- [Requirements]
(a) In the engine and transmission upgrade thread below, what engine and transmission does the original poster's 1995 F250 HD have?
(b) Using the engine and transmission upgrade thread below, explain why the original poster wants to upgrade the F250 instead of replacing it with a bigger truck.

- [Page excerpt]

━━━━━━

# Engine / Tranny Upgrades ????



## SCAPEASAURUSREX (Aug 21, 2001)

Hey Guys...

I have a 95 F250 HD... I finally came to terms that I need more .. More power and torque.. I really like the truck and have alot of money into it.. It has a 351 W and an E40d tranny.. What can I do ???? Is there a common swap , say like a 460 with a HD tranny I can somewhat bolt in without too much headaches or some thing along those lines ????? Or another alternatives other than dumping the truck and getting a bigger one ??? Thanks in advance for any ideas...


----------



## MTCK (Feb 13, 2000)

Don't know much about fords, or the swap options (I snuck over here with 75.....) but the first thing I would think about would be your rear end ratios, and cooling/shift kit for the transmission. What are you running now? A 4.11 or shorter gear ratio would help, and if you could keep the tranny cool and have it shift crisply, it would perform much better. I know what you're saying though, all of our work trucks are ford F-350's some dually, some SRW, and I usually drove a 460 flatbed this summer. One day I took the boss's SRW 351 with the light tranny and it didn't pull for s**t. Felt like it was really trying, just with SURVEYING stuff in the back. Our oldest flatbed was the hotrod, with the 460 and C6 and would throw you back in the seat with our ingersol-rand compressor behind it. Just some food for thought.

MT


----------



## SCAPEASAURUSREX (Aug 21, 2001)

━━━━━━

- [Record excerpts]
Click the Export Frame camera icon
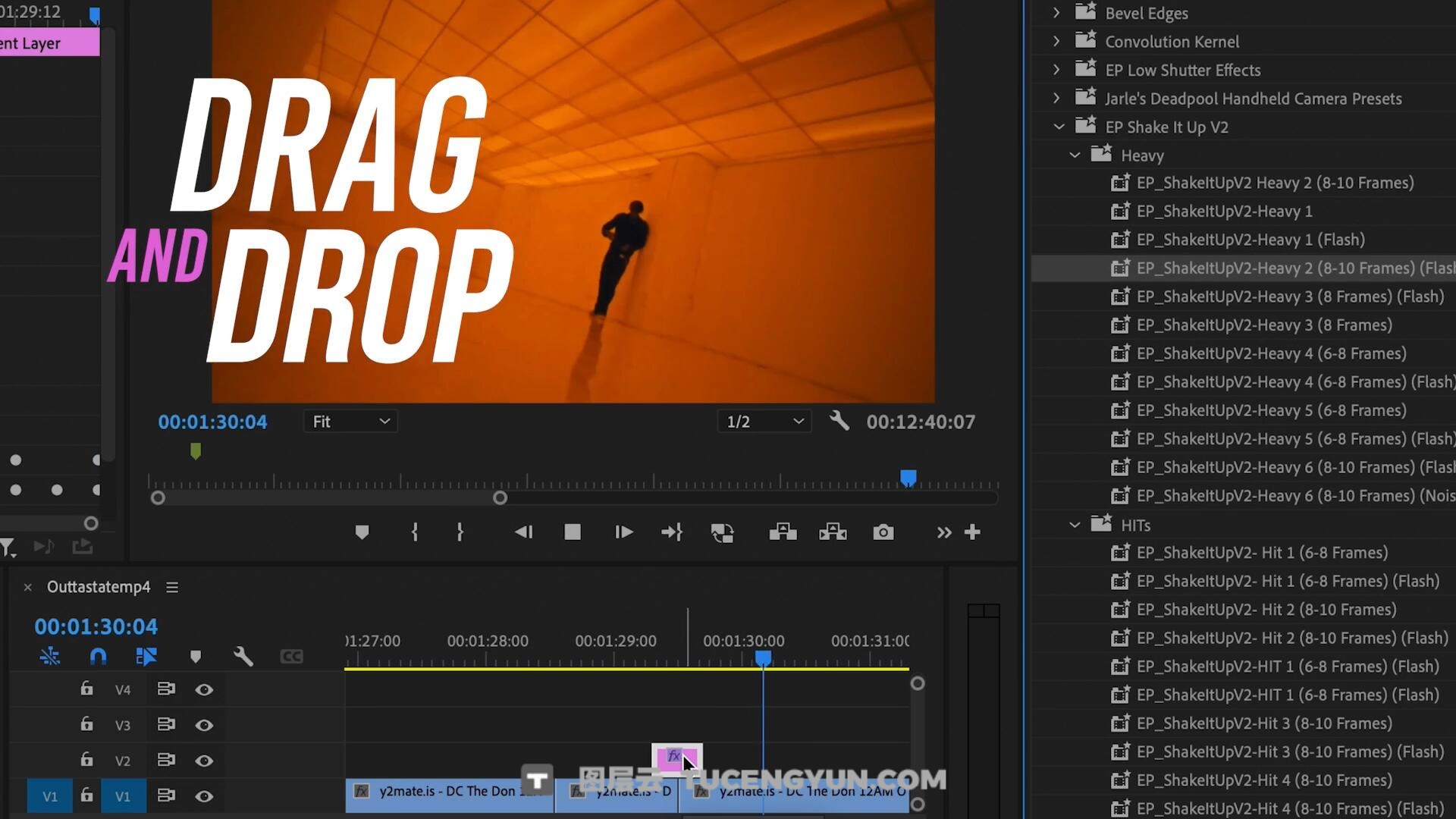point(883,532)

━━━━━━

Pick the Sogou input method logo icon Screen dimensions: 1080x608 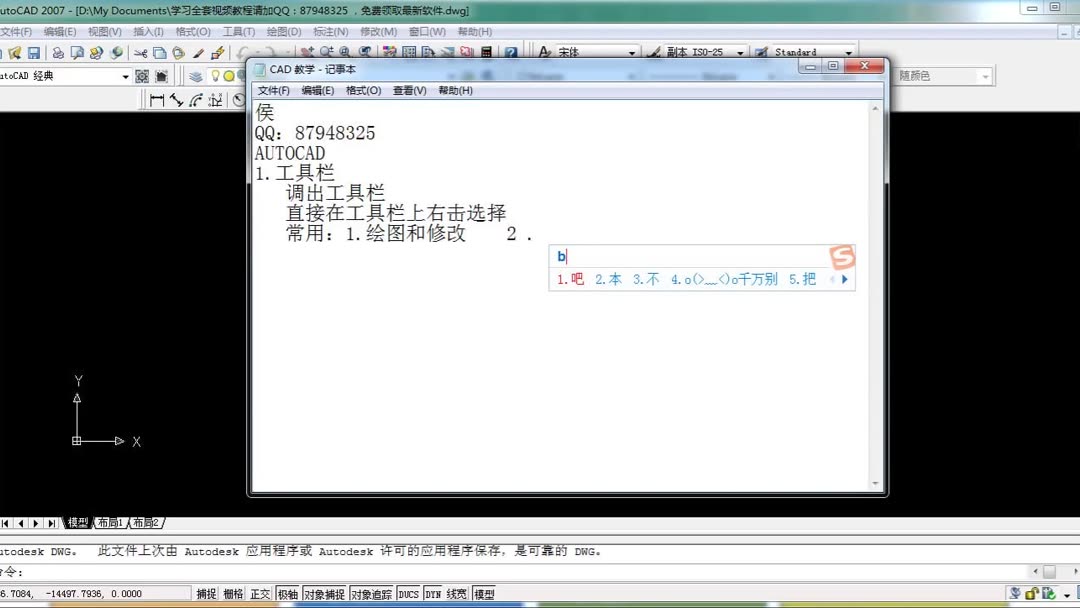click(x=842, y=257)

━━━━━━

- [Outputs in order]
(a) A 351 W engine and an E40D transmission.

(b) The poster needs more power and torque but really likes the truck and has a lot of money invested in it.